Decreto n.º 870/76 — Estabelece disposições relativas ao provimento nos lugares de controlador de tráfego aéreo de radar
Este é o ato tal como foi publicado. As alterações posteriores não estão incorporadas no texto: cada uma é um ato autónomo neste repositório e uma entrada no historial desta lei.
Estabelece disposições relativas ao provimento nos lugares de controlador de tráfego aéreo de radar
de 28 de Dezembro
O Decreto-Lei n.º 503/75, de 13 de Setembro, que reestrutura, modifica e altera nos seus fundamentos a carreira de controlador de tráfego aéreo, na Direcção-Geral da Aeronáutica Civil, veio a ter execução parcial através das Portarias n.os 783-B/75 e 783-C/75, publicadas no Diário do Governo, 1.ª série, n.º 299, 2.º suplemento, de 30 de Dezembro, e da declaração publicada no Diário do Governo, 1.ª série, n.º 39, de 16 de Fevereiro de 1976.
Além de o condicionalismo legal estabelecido no n.º 2 do artigo 28.º se ter mostrado insuficiente, verifica-se ainda que o desenvolvimento e ajustamento às situações reais do referido diploma nem sempre se articula da maneira mais conveniente ao bom funcionamento dos respectivos serviços, estagnando a dinâmica dos mesmos em situações de impasse, a todos os títulos indesejáveis e contrárias ao espírito da lei que os criou.

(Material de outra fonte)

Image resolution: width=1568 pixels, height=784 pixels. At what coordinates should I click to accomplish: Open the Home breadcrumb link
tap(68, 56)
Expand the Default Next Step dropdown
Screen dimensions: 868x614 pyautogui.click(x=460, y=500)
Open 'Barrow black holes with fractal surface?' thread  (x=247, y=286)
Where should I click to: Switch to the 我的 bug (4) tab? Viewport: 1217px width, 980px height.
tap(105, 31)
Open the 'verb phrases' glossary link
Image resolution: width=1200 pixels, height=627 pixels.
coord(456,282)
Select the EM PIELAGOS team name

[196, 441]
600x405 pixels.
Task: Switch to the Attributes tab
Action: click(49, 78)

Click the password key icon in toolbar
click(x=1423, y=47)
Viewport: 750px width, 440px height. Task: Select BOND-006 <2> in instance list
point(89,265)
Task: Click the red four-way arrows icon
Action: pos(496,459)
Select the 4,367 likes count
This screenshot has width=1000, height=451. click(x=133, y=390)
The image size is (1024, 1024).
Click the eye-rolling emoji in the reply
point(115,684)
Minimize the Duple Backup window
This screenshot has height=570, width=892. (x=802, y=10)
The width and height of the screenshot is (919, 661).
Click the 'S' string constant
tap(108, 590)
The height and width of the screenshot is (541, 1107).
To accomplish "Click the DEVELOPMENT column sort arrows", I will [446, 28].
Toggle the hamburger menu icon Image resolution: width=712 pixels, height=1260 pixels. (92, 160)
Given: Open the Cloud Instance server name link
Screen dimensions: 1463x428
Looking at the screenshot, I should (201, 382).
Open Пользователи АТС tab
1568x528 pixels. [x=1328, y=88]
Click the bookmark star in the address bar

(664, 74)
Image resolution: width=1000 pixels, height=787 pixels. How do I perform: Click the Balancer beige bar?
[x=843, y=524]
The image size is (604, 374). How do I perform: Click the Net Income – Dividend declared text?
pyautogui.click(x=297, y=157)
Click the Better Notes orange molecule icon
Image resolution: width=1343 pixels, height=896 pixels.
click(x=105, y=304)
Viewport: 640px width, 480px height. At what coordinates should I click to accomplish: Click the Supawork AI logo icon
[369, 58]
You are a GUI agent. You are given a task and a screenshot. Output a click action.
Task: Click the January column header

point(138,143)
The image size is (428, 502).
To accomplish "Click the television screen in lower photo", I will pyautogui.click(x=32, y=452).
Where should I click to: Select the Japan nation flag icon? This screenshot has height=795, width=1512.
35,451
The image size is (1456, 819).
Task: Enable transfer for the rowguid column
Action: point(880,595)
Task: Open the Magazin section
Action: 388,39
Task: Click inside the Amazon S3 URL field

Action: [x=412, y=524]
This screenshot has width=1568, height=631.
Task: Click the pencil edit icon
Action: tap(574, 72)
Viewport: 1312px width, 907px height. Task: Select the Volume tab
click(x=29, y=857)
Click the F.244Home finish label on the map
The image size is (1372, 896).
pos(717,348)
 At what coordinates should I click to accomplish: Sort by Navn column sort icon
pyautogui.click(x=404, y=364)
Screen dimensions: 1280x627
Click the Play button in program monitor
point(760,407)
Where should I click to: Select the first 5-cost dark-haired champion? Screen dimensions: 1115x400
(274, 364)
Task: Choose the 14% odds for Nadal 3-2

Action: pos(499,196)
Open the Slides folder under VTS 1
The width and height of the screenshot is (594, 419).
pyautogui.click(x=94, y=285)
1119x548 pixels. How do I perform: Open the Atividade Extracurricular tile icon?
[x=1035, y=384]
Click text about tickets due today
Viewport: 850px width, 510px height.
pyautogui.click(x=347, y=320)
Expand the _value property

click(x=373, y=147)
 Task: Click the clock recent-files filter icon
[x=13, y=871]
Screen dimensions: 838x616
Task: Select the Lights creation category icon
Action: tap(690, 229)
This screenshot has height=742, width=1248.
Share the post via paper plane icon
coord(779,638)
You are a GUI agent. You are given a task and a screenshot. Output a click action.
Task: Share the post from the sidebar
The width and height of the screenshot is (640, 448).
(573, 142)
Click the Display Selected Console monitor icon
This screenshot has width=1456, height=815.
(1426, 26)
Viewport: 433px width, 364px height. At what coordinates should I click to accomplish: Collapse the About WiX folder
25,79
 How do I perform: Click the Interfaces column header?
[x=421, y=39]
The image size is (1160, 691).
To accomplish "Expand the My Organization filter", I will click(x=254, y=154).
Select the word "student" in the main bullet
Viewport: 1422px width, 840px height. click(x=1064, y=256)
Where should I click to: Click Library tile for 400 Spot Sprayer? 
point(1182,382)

Nestes termos, visto o disposto no artigo 1.º, n.º 1, do Decreto-Lei n.º 59/76, de 23 de Janeiro:
O Governo decreta, nos termos da alínea c) do artigo 202.º da Constituição, o seguinte:
Artigo 1.º - 1. O provimento nos lugares de controlador de tráfego aéreo de radar terá carácter provisório, podendo converter-se em definitivo passados cinco anos de bom e efectivo serviço contínuo naqueles mesmos lugares.
Durante o período de transitoriedade, a vinculação aos lugares de controlador de tráfego aéreo de radar cessará sempre que se verifique a caducidade da qualificação radar respectiva, regressando os funcionários à categoria que possuíam antes da sua investidura naqueles lugares.
Os funcionários de nomeação vitalícia providos nos lugares de controlador de tráfego aéreo de radar manterão, enquanto o provimento nestes não se tornar definitivo, a sua situação de funcionários vitalícios e o direito ao antigo cargo, que, no entanto, poderá ser internamente preenchido.
Art. 2.º No cômputo do tempo de serviço exigido na alínea a) dos artigos 11.º e 14.º do Decreto-Lei n.º 503/75, de 13 de Setembro, será considerado também o tempo de serviço efectivo prestado pelo pessoal da Direcção-Geral nas categorias que se indicam:
Para acesso a controlador de tráfego aéreo de aeródromo: nas categorias de oficial de circulação aérea de 3.ª classe e assistente de controlador de tráfego aéreo;
Para acesso a controlador de tráfego aéreo sénior: na categoria de oficial de circulação aérea de 1.ª e 2.ª classes.
Art. 3.º O disposto nas alíneas a) e b) do artigo 9.º do Decreto-Lei n.º 503/75, de 13 de Setembro, não é aplicável aos actuais assistentes de controlador de tráfego aéreo pertencentes ao quadro.
Art. 4.º Este diploma entra em vigor na data da sua publicação.
Mário Soares - Henrique Teixeira Queirós de Barros - Joaquim Jorge de Pinho Campinos - Manuel da Costa Brás - Henrique Medina Carreira - Emílio Rui da Veiga Peixoto Vilar.
Promulgado em 15 de Dezembro de 1976.
Publique-se.
O Presidente da República, ANTÓNIO RAMALHO EANES.